Paul Ryan (an airhead posing as a serious person, one taken very, very seriously in the American commercial media and politics, companion of Romney and author of the new House Republican Budget) repeats "90%"...90%...90%." So do retrograde economists for the European Commission which has mired Europe in a growing depression...
It is a home truth of economics, discovered by John Maynard Keynes, that in a depression, a stimulus affecting poor people can get the economy moving again. The poor spend what they earn locally, to buy food and other necessities. Employing them has a multiplier effect on the economy.
In contrast, austerity, connected with tax cuts for the rich, does the opposite. The wealthy spend on an eighth house in Montecarlo or invest in China or, even more uselessly from the standpoint of combatting the depression, save the money. But even their spending is often a net loss to the domestic economy.
Thomas Herndon is a student at a radical economics department, the University of Massachusetts at Amherst. He took a methodology course asking students to try to reproduce, as an exercise, the results of famous papers. He figured out that Rogoff and Reinhart had made an error. He couldn't believe it and it took him some time to convince his professors.
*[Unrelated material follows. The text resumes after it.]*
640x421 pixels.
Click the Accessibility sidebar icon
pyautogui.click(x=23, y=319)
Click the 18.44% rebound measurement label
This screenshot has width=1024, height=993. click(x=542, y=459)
For even radicals in academia, are often impressed by status..."It couldn't be..it couldn't be..." They told him to look more deeply, that he would figure out what they done.
But at last they agreed "it is," and recommended Herndon write to Rogoff and Rinehart to see their evidence and calculations. He got their spreadsheets and found further errors (see below).
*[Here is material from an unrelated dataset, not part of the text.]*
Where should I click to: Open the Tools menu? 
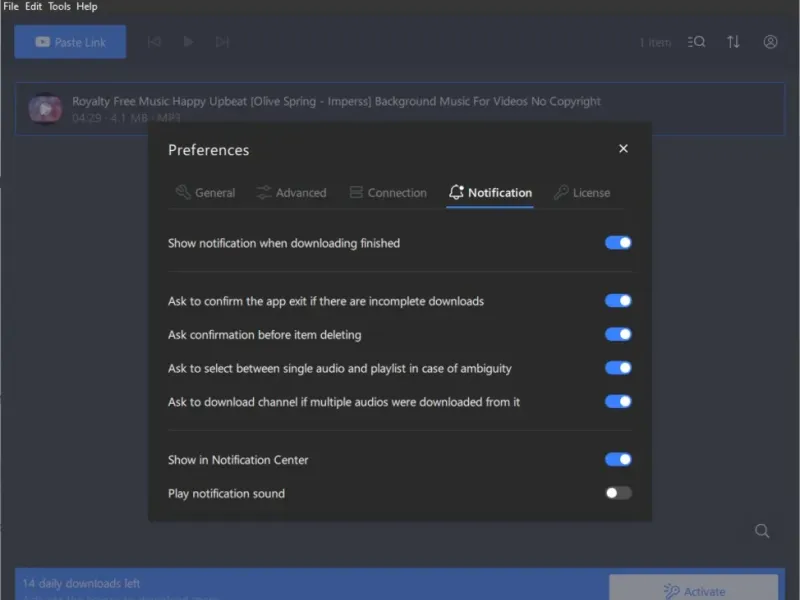click(59, 7)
Put differently, if one claims some famous person makes an error, the likelihood that the famous person and his or her friends will come down on you like a ton of bricks is high. No wonder the professors let the student pursue the issue alone and only later collaborated on the final article...
Nonetheless, the U. Mass. economists took Thomas Herndon's findings seriously and let him follow them out to his first and morally significant publication.
In many departments or with many advisors, a student who had found such an error would be counseled by "wise professionals" not to pursue it. In some departments, students have the confidence that they can seek the truth and stick to it and find something interesting beaten out of them in the process of professionalization. That, combined with the money which publicizes errors helping the rich and privileged, is why pseudoscience survives and sometimes flourishes in behavioral psychology and economics...
Paul Krugman has for a long time criticized the Rogoff-Reinhart thesis. Their claim is that high debt leads to low growth. But at most, there is sometimes a correlation between the two which is not the same as a cause.
For a collapse in growth (gross domestic product) may also lead to debt becoming a higher percentage of national output.
And stimulating growth will often lead to higher revenues and thus, reduce the ratio of debt to gross domestic product, as well as enable a paying down of debt.
That is, growth leads to diminished deficits. Austerity lowers growth, often making remaining debt a high percentage of output, and renders large numbers of people unemployed, homeless (foreclosures), and hungry...
Rogoff, in particular, plays with fire when he "doubts" this Keynsian thesis.
Now the Rogoff-Reinhart claim, were it to have been backed up by data, would not - in the absence of the rich pushing "Austerity" and publicizing their "findings" - have led to the dire policy conclusion in the US and Europe that cutbacks - as opposed to more stimulus - were necessary.
But as Thomas Herndon pointed out, even their statistical results cannot be reproduced. Their data is phony.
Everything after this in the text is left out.